We had a statue of the Sacred Heart of Jesus in our living room, and we'd say our family prayers before that statue. For Catholics, statues and holy pictures depict our spiritual relatives and remind us of them. No one has any photos of Jesus, so statues and paintings are the next best thing.
When they were teens and young adults and were searching for their own faith, our children peppered us with questions and with their doubts, and we answered to the best of our abilities, trying not to get too defensive. You carry your children with your own faith for many years. But eventually they have to own - or disown - their own faith.
I've talked to other parents of my generation, who raised their children the same way. We're glad we did. To teach a child about God, about actions having eternal consequences, grounds a child, gives him or her a moral and spiritual lens through which to view the world and personal life. To witness to a child about how faith in God has affected your own life makes faith real for him or her. He or she will eventually have to make their own decisions. But it's a parent's responsibility to give them a foundation on which to build their own edifice of faith and moral values. .
My friends and I have seen our children go in many different directions faith-wise. But our children still take questions of faith and values seriously.
The world my children grew up in used to move far more slowly on Sundays, without many work shifts or sports practices. Society's values have shifted away from Church on Sunday. It's funny. People will prioritize Sunday sports games and entertainment and arrange their calendars and sacrifice time and money for these things. But not always for Church. Not always for prayer.
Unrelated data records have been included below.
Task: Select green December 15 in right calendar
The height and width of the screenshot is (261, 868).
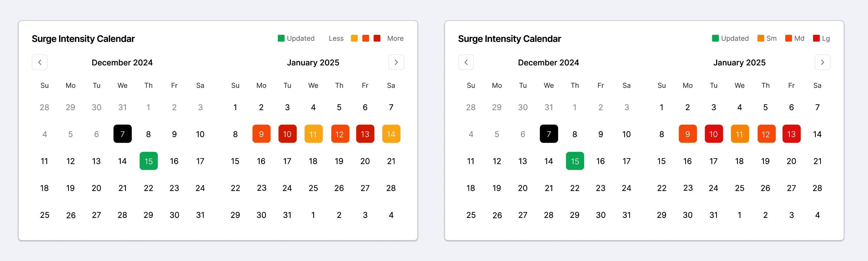Action: [x=575, y=161]
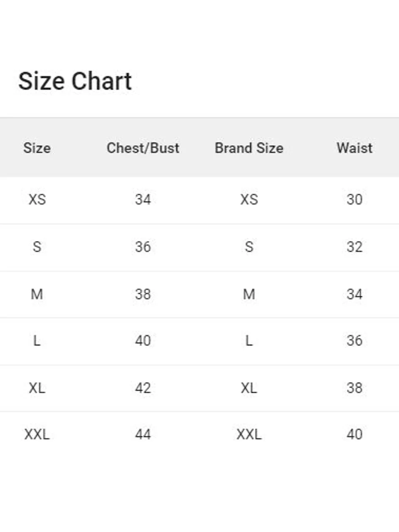This screenshot has width=399, height=532.
Task: Click waist value 40 in XXL row
Action: click(355, 434)
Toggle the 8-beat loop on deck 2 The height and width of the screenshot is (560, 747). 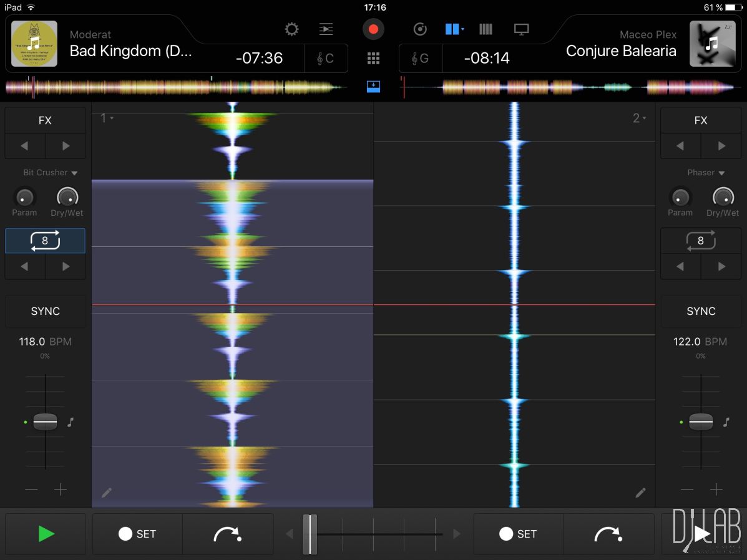tap(700, 241)
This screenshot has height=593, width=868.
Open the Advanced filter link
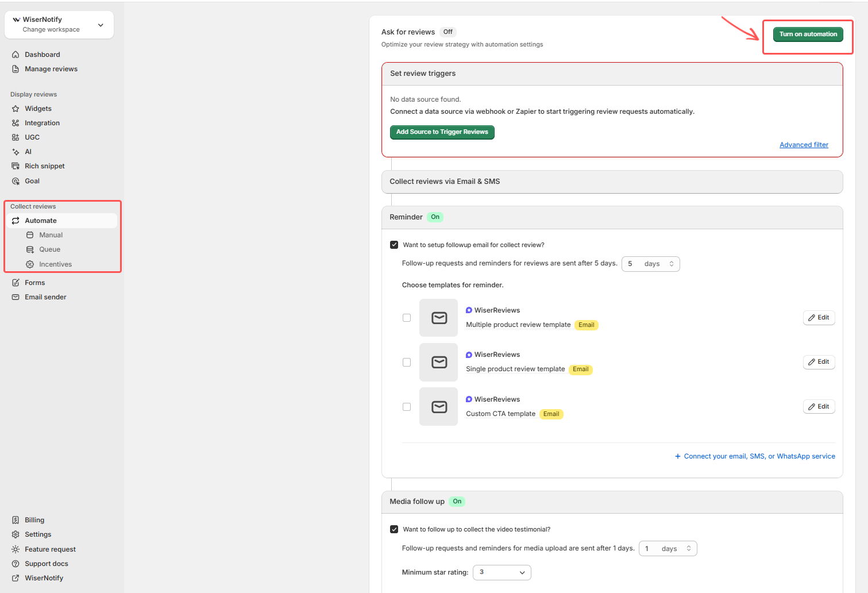point(804,144)
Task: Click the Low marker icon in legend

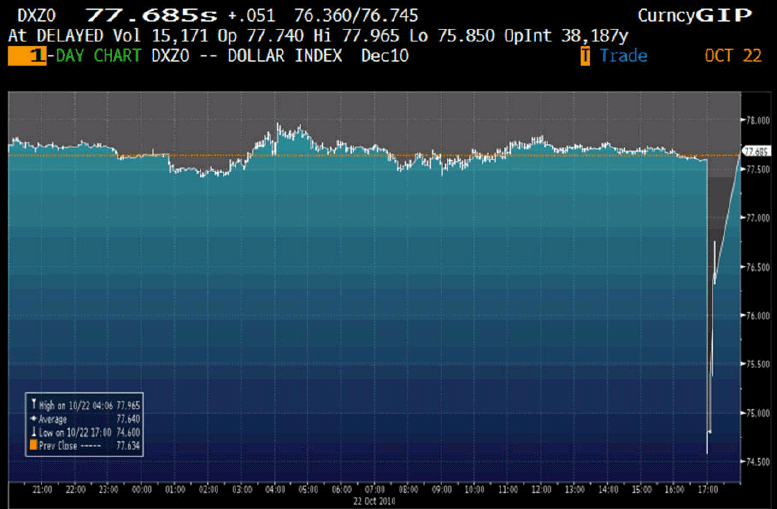Action: (x=33, y=429)
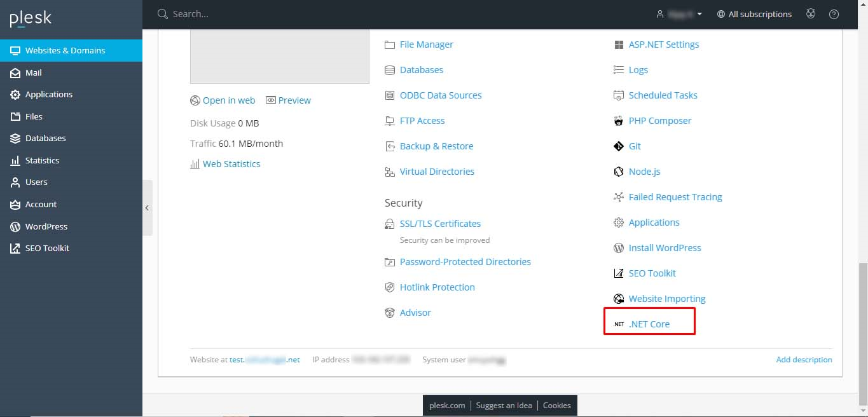Click the Node.js hexagon icon

click(618, 172)
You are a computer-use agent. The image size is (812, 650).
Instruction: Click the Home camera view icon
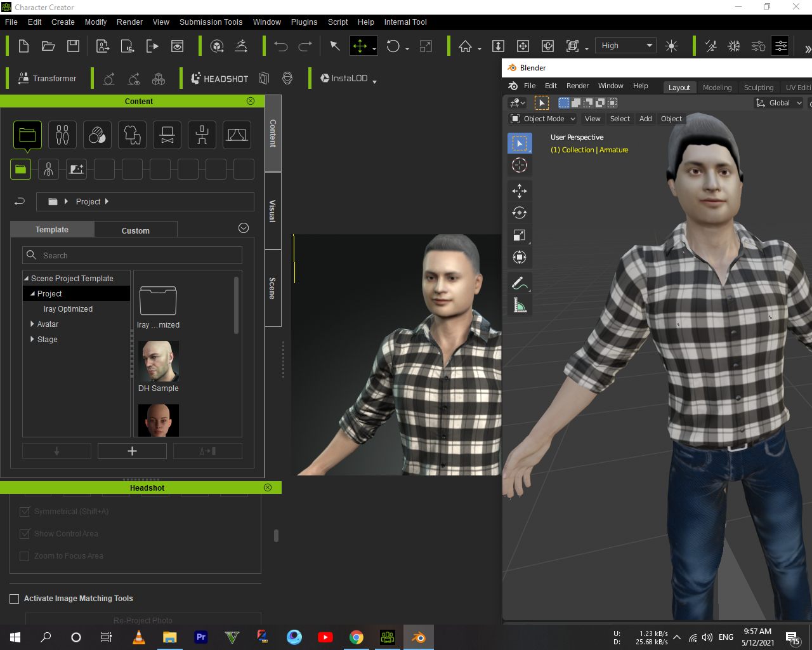(x=465, y=46)
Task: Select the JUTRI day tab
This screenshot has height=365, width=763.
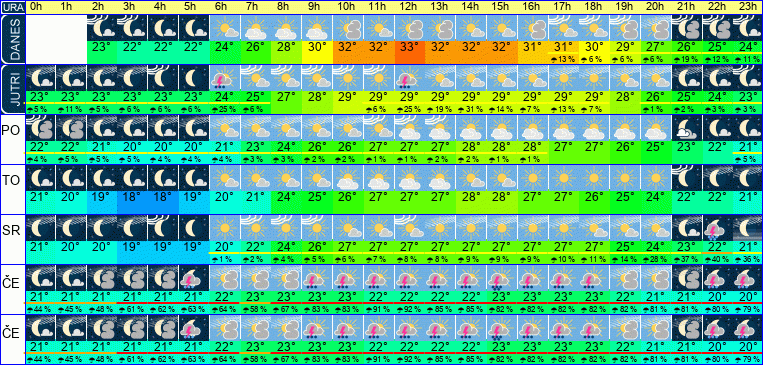Action: click(12, 90)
So many children today are not hungry for good food or a trip to Disney World. They have those things. But they're hungry for God, whether they've been introduced to God or not. They know, deep down, that something is missing in their understanding of life.
When God asked us to prioritize worship and prayer in our lives, it wasn't for God. It was for us. To regularly remind us, and re-ground us, about what our spiritual perspective needs to be in this increasingly pleasure-oriented, consumeristic, over-sexualized, and violent culture. This increasingly pagan culture. Our children and grand-children and friends live there, are influenced by it daily.
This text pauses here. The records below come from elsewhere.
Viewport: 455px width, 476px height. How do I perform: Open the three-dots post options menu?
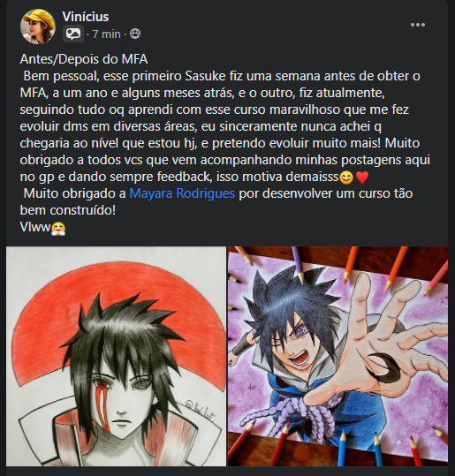click(x=418, y=25)
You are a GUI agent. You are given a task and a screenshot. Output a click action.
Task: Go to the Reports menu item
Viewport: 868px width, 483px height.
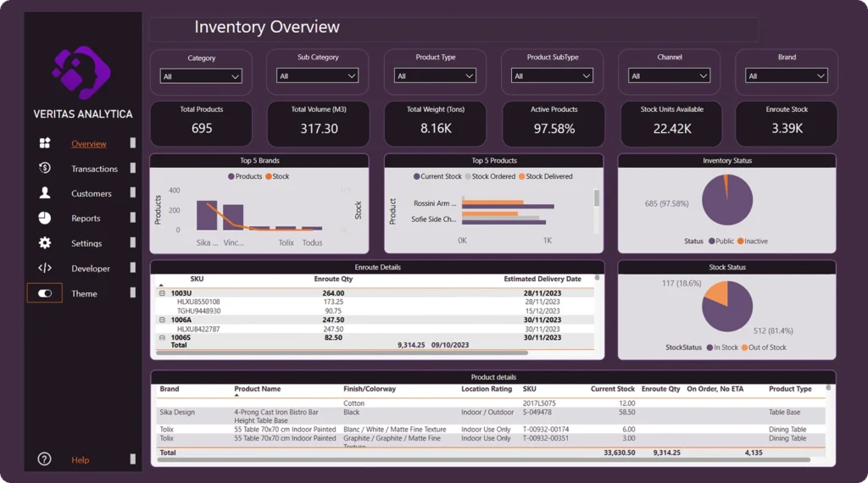[x=86, y=219]
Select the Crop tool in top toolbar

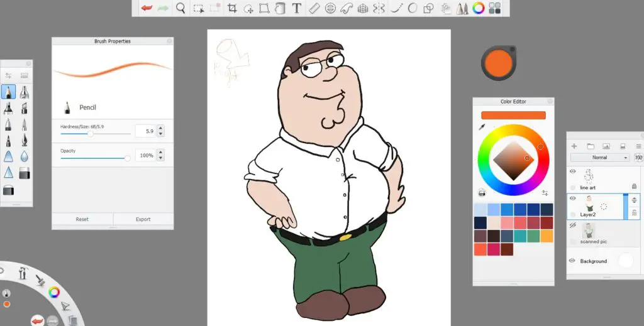(x=233, y=8)
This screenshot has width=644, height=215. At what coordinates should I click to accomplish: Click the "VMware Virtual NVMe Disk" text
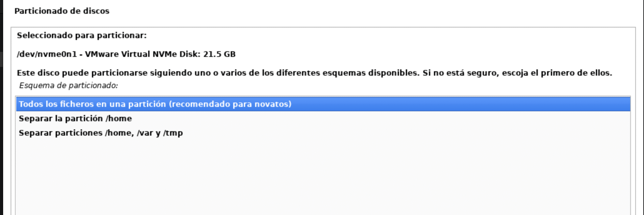click(143, 54)
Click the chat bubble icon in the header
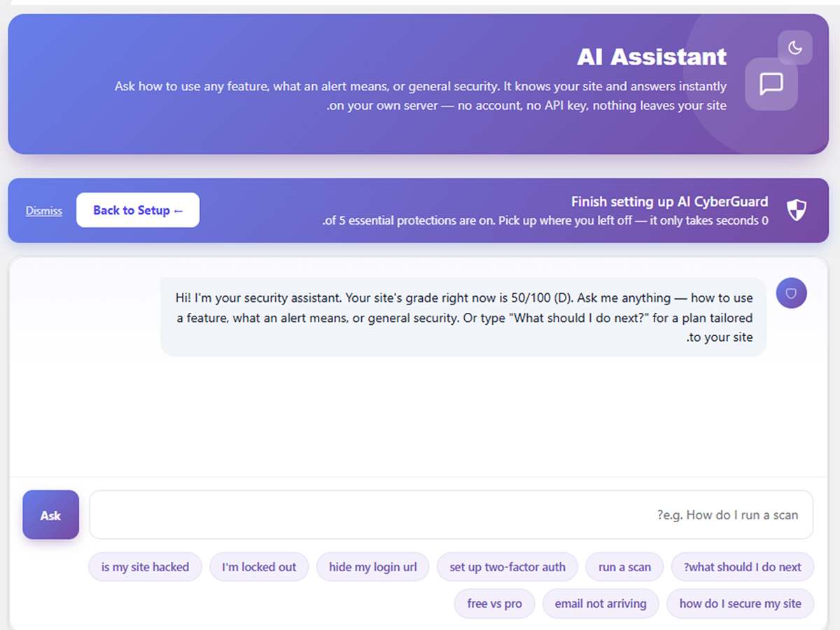840x630 pixels. tap(771, 84)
Society's "Gospel" is: Happiness. Convenience. Power. Things. Me First.
Today, our world is still first our family - children and grand-children - but often their friends and our friends and neighbors as well. Our attitudes, our words, our works still give them a lens through which to see our understanding of Jesus' Gospel, and a lens through which to see the false values of the "Gospel" of society. .
Can they see through us that belief in God gives us a special identity as a child of God? That knowing God as our Father widens our perspective to see the whole human family as our family? What happens to a grieving child in Syria or an Ebola victim in Africa matters because that person is my brother or sister. We have the same heavenly Father. We ARE our brother or sister's keeper.
When we talk to our children or grand-children or their friends about Christmas, do we only ask what they want? Or do we talk about using some of our money in charity to the poor?
As an Italian-American, I've always been fascinated by missionary Mother Frances Xavier Cabrini. Born in 1850, in the province of Lombardy in Northern Italy, she founded the Missionary Sisters of the Sacred Heart and obeyed her Pope's request to bring six nuns to the United States to be missionaries, to spread the Gospel of Jesus by ministering to the Italian immigrants here. A long way to go to preach the Gospel with words and actions! No phone, email, Skype, Facebook, to use to stay in touch with relatives and friends. Only letters that took months to reach a loved one.
Italian immigrants had their own ghettos throughout the United States. They worked at the most menial labor and faced much discrimination. There was a mass immigration of Italians to the U.S. in the latter part of the 19th century. The U.S. descendants of the mostly Northern European Protestant original settlers viewed the mostly Catholic Southern European Italian immigrants with suspicion and disdain. In fact, Congress passed legislation in 1921 and 1929 to restrict immigration from Southern and Eastern Europe but not from Northern European countries.
These immigrants desperately needed help. At the time of Mother Cabrini's death, she and her nuns had founded schools, hospitals, and orphanages throughout the country, including Columbus Hospital in N.Y.C., and her order had established houses in England, France, Spain, the U.S., and South America. Cabrini is the Patroness of Immigrants.
I'll bet she'd be actively caring for America's latest, most-despised immigrants today, especially the ones who come from South of us, who still speak Spanish like the original Italian immigrants spoke Italian until they learned the language. Many of the older ones never did get a complete understanding of English. She'd be doing what Jesus asked, teaching them about Him in her words and actions of love.
Like Mother Cabrini, we must be ready to hear God's call to preach the Gospel of Jesus, no matter where we are, no matter who we're with, through our words and actions of love, through sharing our faith humbly and honestly. Because it's the very last, most important thing that Jesus asked us to do.